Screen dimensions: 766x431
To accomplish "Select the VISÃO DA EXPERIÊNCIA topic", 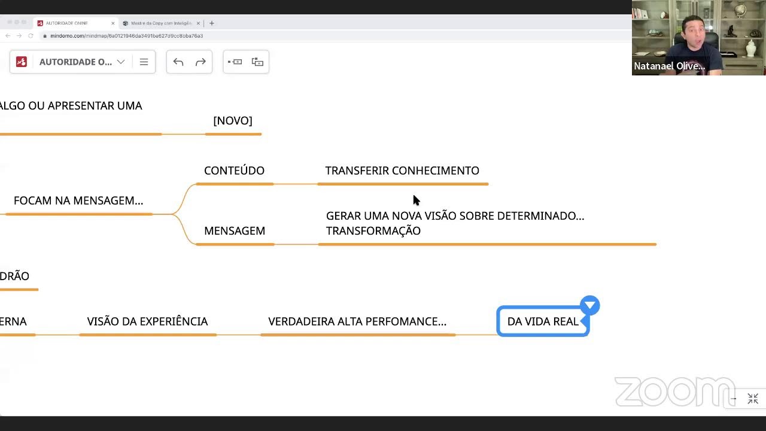I will pyautogui.click(x=147, y=321).
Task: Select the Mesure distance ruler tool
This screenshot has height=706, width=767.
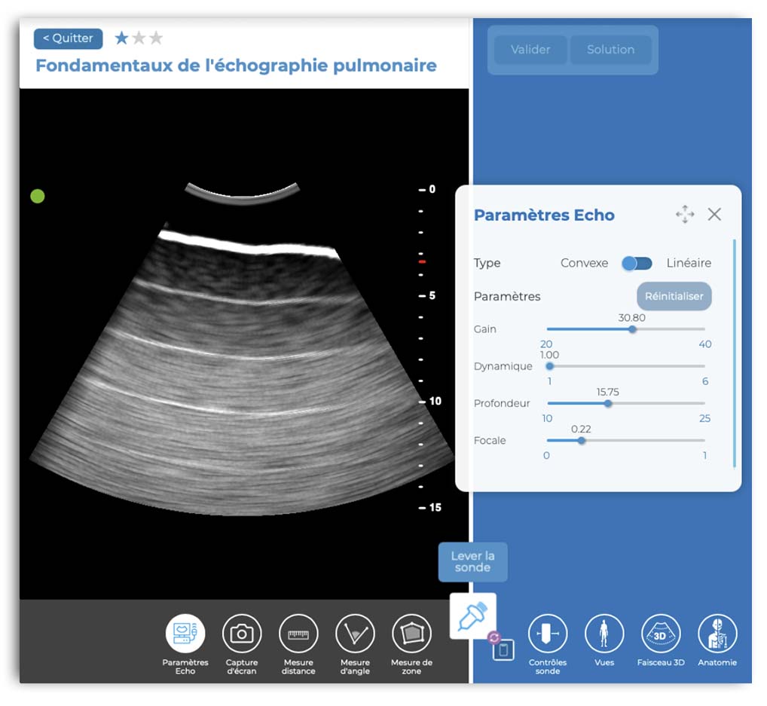Action: pos(298,634)
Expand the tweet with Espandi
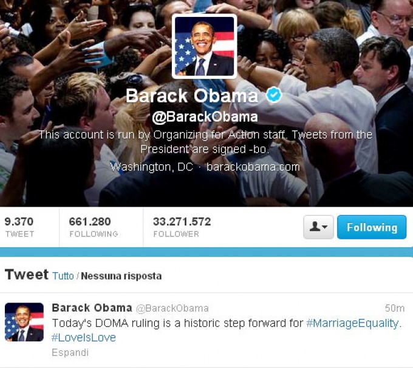 [x=70, y=352]
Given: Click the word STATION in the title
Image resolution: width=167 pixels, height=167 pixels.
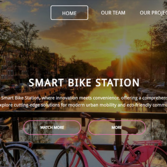Looking at the screenshot, I should coord(117,83).
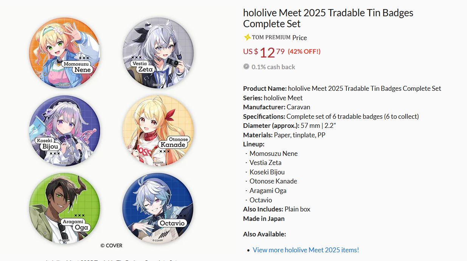Image resolution: width=467 pixels, height=261 pixels.
Task: Click the TOM PREMIUM star icon
Action: pyautogui.click(x=247, y=37)
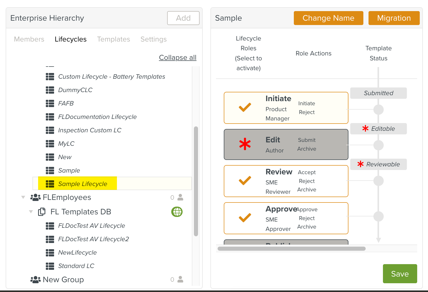Viewport: 428px width, 292px height.
Task: Click the list icon beside Inspection Custom LC
Action: pyautogui.click(x=50, y=130)
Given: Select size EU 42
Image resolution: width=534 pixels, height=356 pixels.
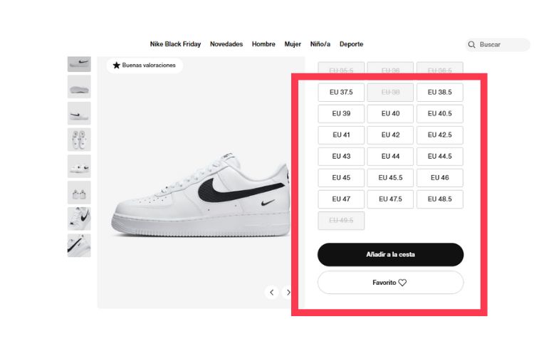Looking at the screenshot, I should click(x=390, y=135).
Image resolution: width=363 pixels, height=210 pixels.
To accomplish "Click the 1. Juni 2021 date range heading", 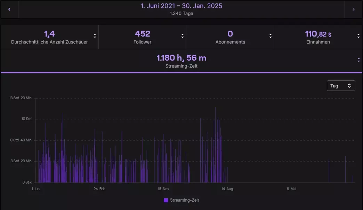I will 181,6.
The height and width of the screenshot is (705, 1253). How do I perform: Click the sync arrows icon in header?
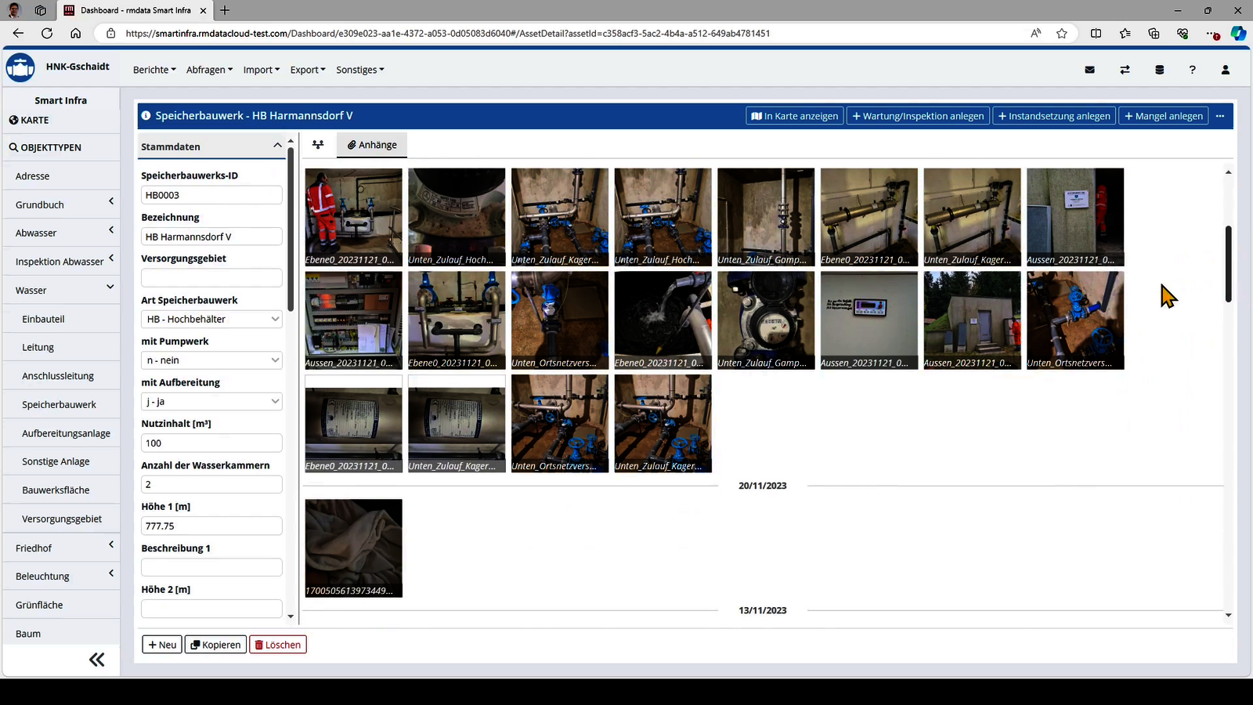pos(1125,70)
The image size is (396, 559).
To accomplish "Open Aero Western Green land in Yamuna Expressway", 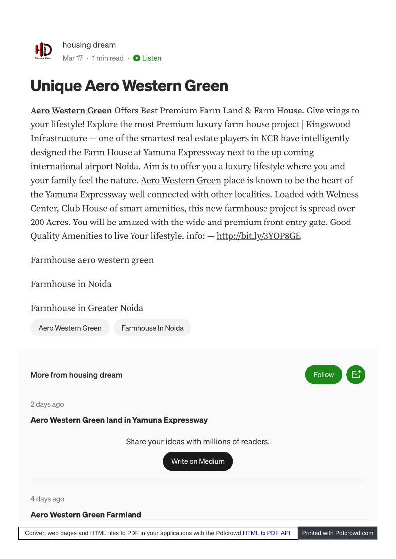I will [119, 420].
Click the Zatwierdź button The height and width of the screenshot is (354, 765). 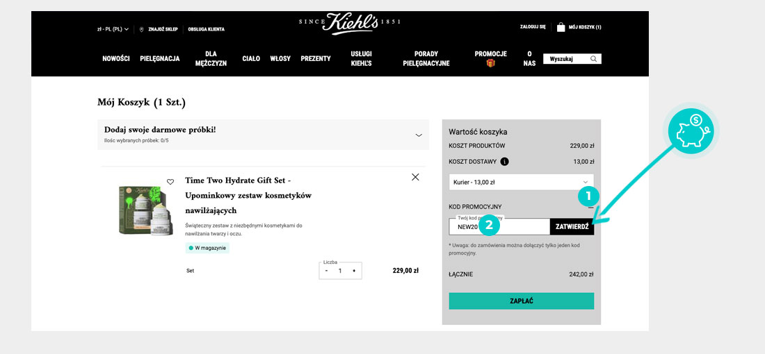[x=572, y=227]
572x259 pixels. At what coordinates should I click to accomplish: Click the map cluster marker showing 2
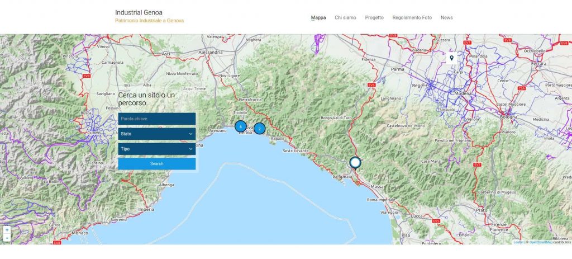pyautogui.click(x=259, y=129)
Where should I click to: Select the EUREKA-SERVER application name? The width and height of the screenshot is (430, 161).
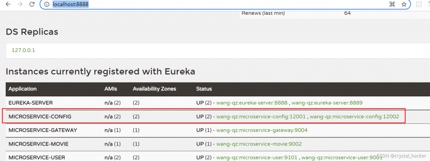[x=31, y=103]
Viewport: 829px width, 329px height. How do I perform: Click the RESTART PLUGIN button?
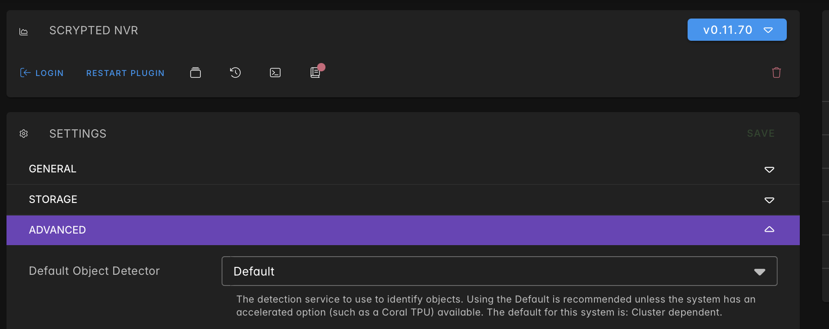(125, 73)
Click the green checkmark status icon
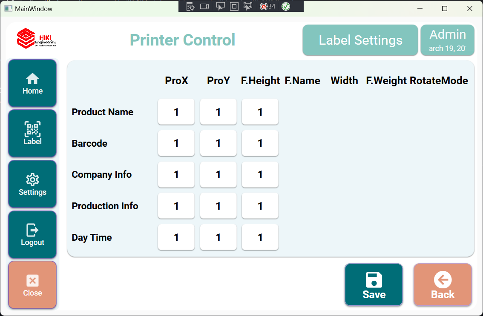 pos(286,6)
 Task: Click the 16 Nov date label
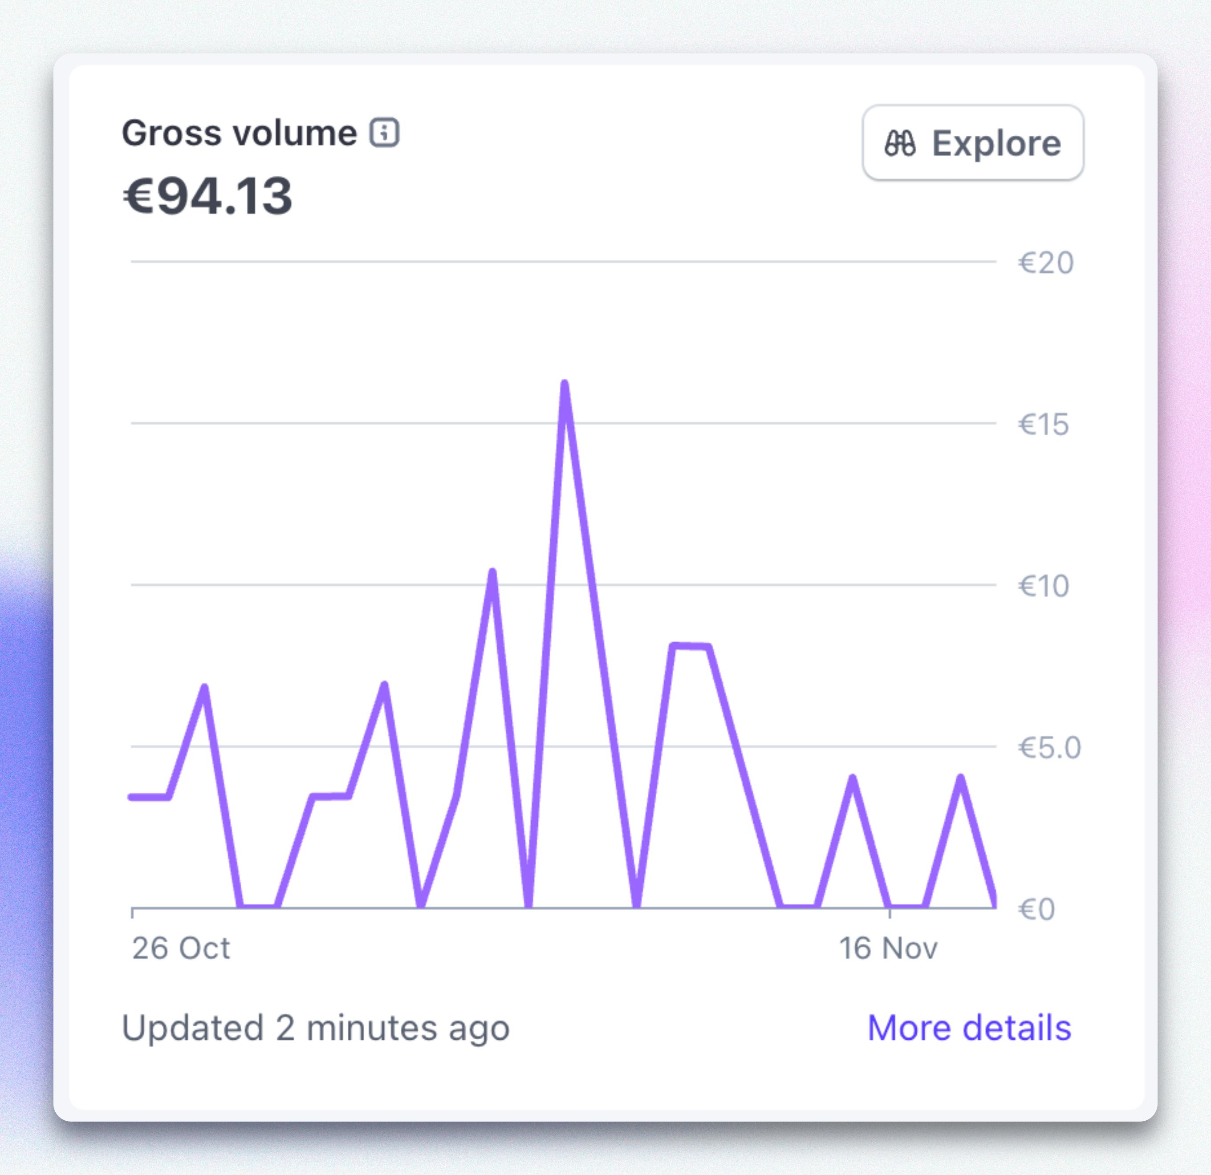click(x=888, y=948)
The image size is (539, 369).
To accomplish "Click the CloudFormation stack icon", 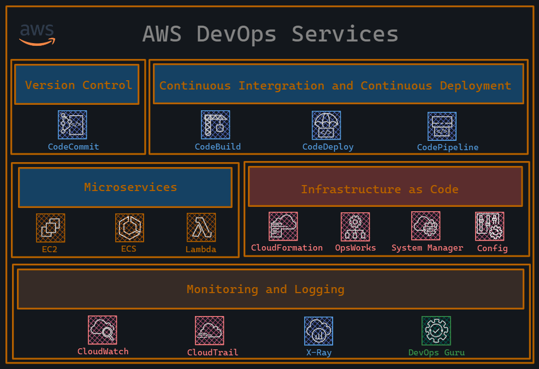I will [x=283, y=226].
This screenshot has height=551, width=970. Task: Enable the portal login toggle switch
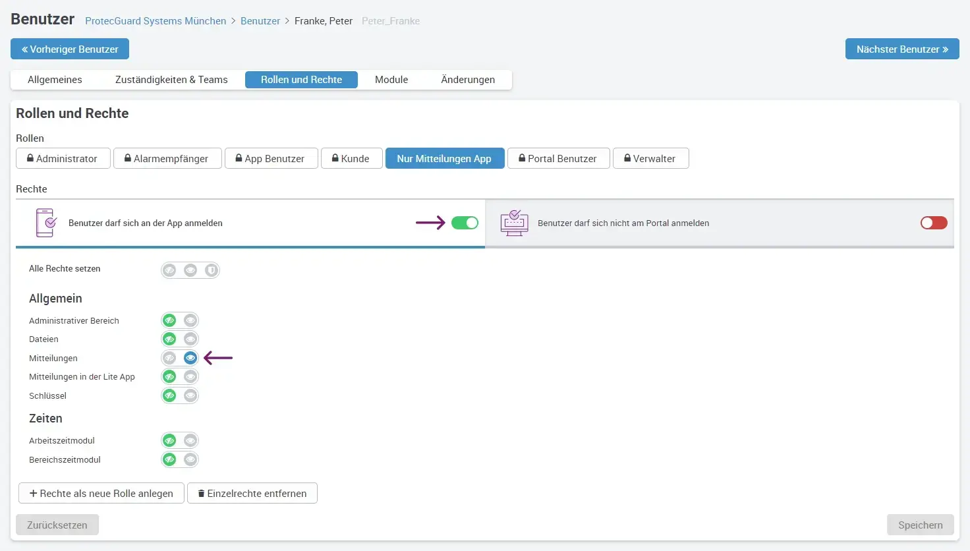[x=933, y=223]
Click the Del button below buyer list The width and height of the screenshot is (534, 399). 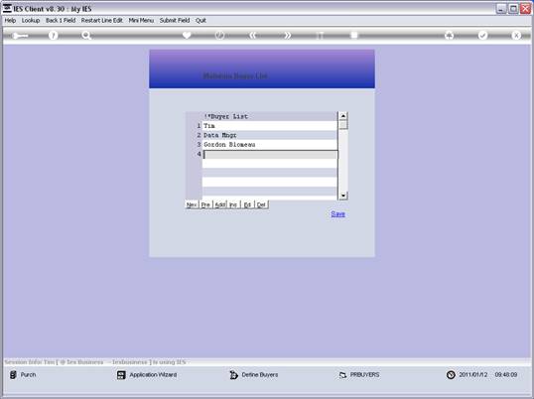(x=261, y=204)
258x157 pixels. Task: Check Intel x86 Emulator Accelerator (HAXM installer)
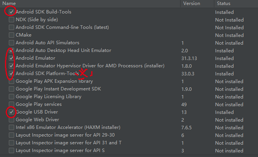(x=12, y=127)
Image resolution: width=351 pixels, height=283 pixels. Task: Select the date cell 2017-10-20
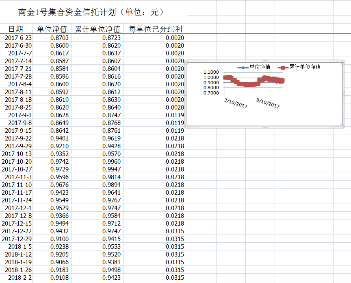pos(17,162)
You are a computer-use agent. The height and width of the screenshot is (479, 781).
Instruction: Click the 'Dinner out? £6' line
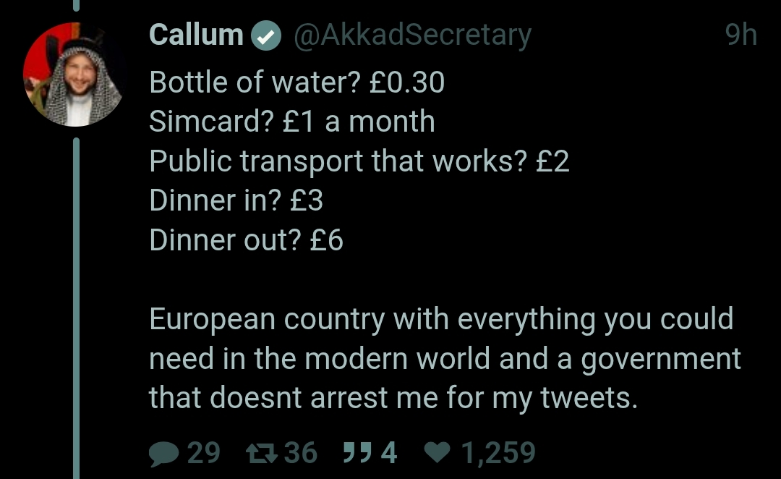coord(246,240)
------------------------------------------------------------
* [PROMPT]: Locate the word "Given" in the data above. Copy every line carrying it.

* [TASK RESULT]:
Given: Click the word STATION in the title
Given: Select size EU 42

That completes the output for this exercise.